==== DATA

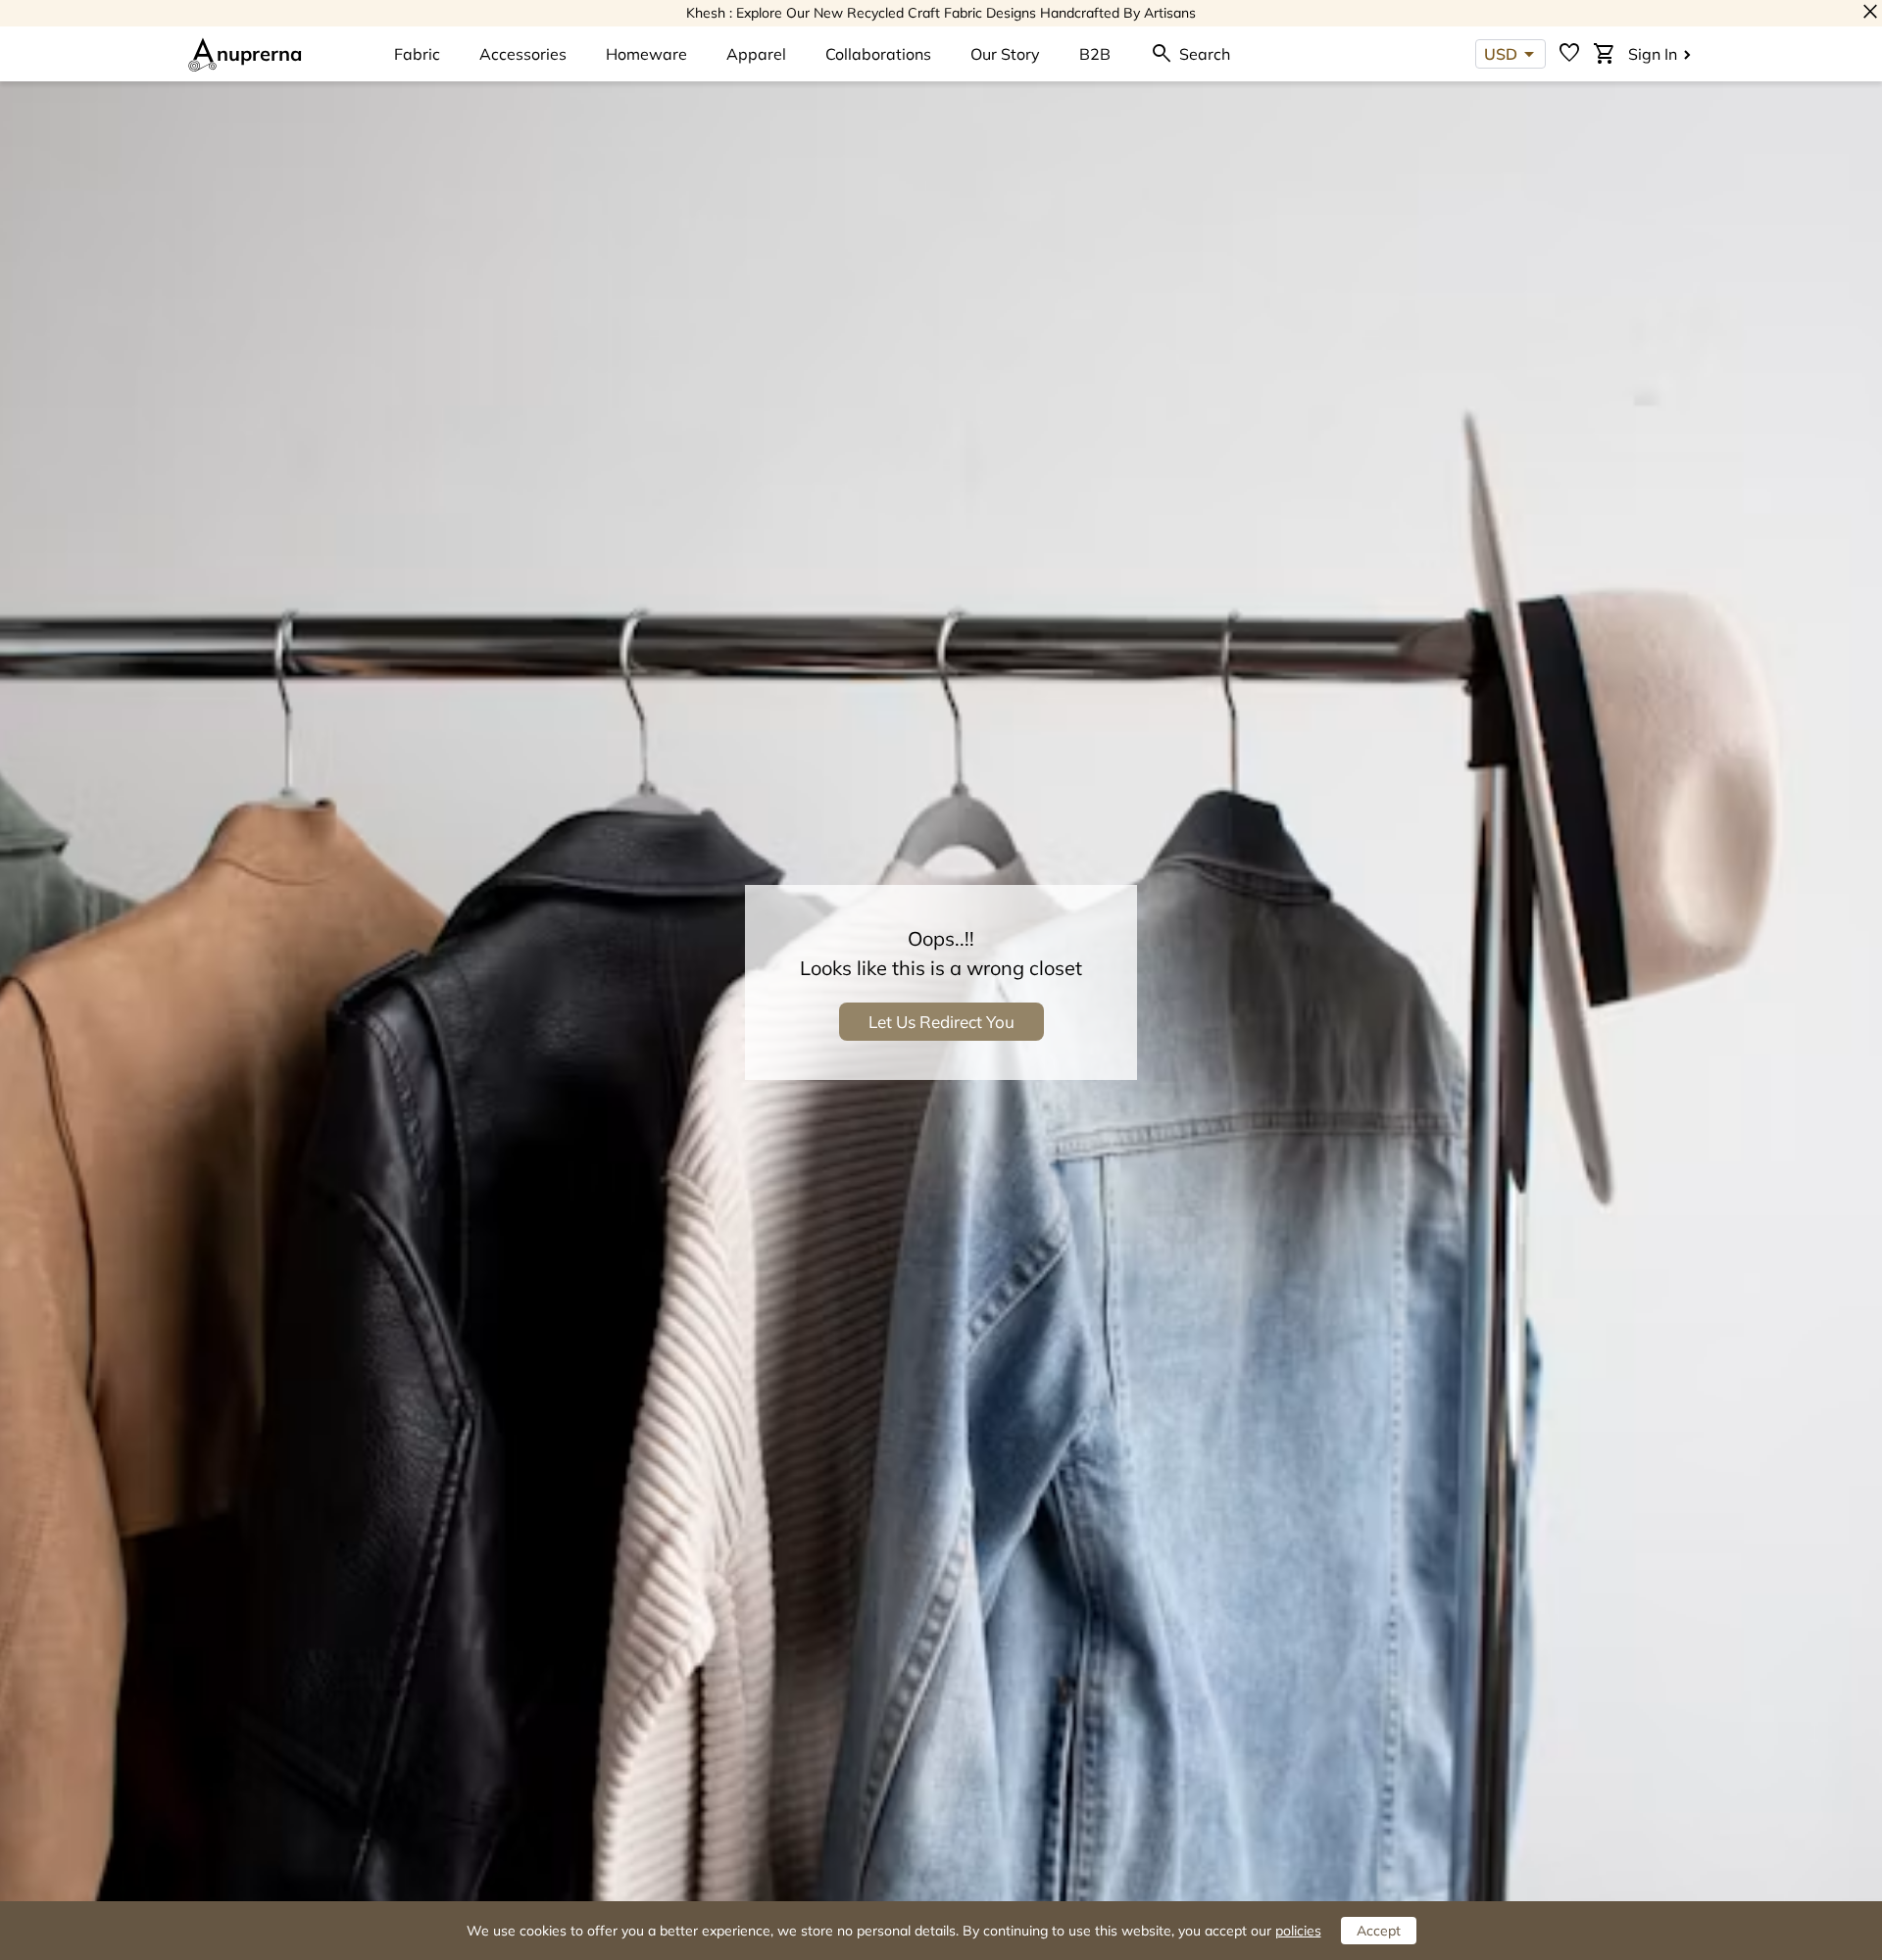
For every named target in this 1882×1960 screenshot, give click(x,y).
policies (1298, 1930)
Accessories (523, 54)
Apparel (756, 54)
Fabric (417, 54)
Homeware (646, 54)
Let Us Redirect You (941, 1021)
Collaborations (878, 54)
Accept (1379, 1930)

========

• WHAT TO WORK ON: The answer should consist only of the lines from the one containing "policies (1298, 1930)" through the last line of the data, given again exactly.

• ANSWER TO THIS TASK:
policies (1298, 1930)
Accessories (523, 54)
Apparel (756, 54)
Fabric (417, 54)
Homeware (646, 54)
Let Us Redirect You (941, 1021)
Collaborations (878, 54)
Accept (1379, 1930)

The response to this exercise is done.